The importance of craftsmanship as a process and an aesthetic looks set to continue, with wood seeming to be the material of choice at Milan Furniture Fair 2011. However, it seems textiles is finally having a revival in our products and homes. Yay! Up scaled stitch, knit and quilting covered surfaces and created structures making for a strong contemporary update on traditional techniques.
Never fails to surprise and delight in their playful choice of materials or unexpected use of scale in techniques. They create pieces that are contemporary and crafted.
Tord Boontje's Stitched Collection for Moroso uses stitching to construct furniture and lighting. The low-tech way of making gives it a child-like playful appearance.
Marc Thorpe's Blur Sofa seemed to disappear out of view making its size and shape uncertain. It was upholstered in a gradient print that had a shaded effect going from fluorescent orange to white. As the colour faded so did the form of the sofa.
Patricia Urquiola had produced a number of pieces in collaboration with Moroso including Biknit.
This features a stocking-stitch design which is enlarged to become both surface and structure.
For me Patricia Urquiola was the most exciting designer I saw exhibiting. She employs her sensitivity to colour and materials in designing an array of products. Each one different, but each one brilliant in its own right!
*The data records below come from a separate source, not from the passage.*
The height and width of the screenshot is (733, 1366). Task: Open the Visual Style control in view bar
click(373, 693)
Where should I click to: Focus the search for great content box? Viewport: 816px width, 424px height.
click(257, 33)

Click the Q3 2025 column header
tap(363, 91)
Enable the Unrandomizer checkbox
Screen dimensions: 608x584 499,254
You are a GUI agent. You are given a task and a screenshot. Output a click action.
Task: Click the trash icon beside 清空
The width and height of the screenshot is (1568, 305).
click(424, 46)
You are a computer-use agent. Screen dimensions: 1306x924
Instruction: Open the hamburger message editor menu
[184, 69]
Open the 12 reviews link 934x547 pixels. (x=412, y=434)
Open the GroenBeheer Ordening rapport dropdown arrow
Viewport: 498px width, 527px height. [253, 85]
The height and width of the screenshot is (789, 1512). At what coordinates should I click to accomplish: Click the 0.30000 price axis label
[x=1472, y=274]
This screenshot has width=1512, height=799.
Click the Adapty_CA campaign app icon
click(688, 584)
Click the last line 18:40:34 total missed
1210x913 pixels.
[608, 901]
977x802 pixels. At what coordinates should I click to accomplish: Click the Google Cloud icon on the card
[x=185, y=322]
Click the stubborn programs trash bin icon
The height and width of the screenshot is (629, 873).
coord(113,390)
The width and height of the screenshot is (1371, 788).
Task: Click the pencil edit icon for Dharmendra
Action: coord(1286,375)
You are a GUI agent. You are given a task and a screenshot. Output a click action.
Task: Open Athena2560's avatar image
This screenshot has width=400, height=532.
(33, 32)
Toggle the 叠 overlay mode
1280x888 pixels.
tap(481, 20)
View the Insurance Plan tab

Here are a few more examples:
I love this collection of quirky character vases and the unusual colour palette of warm nudes and peach highlighted with bright yellow and muted raspberry.
I particularly liked the way Vitra styled their products..
As well as the use of colour in their interiors...
Tobias Juretzek's Remeberme collection recycled clothing into chairs. One chair was made entirely from old jeans. Remeberme offers a sustainable alternative to materials while giving new life to objects and thus permeating his pieces with narrative and meaning.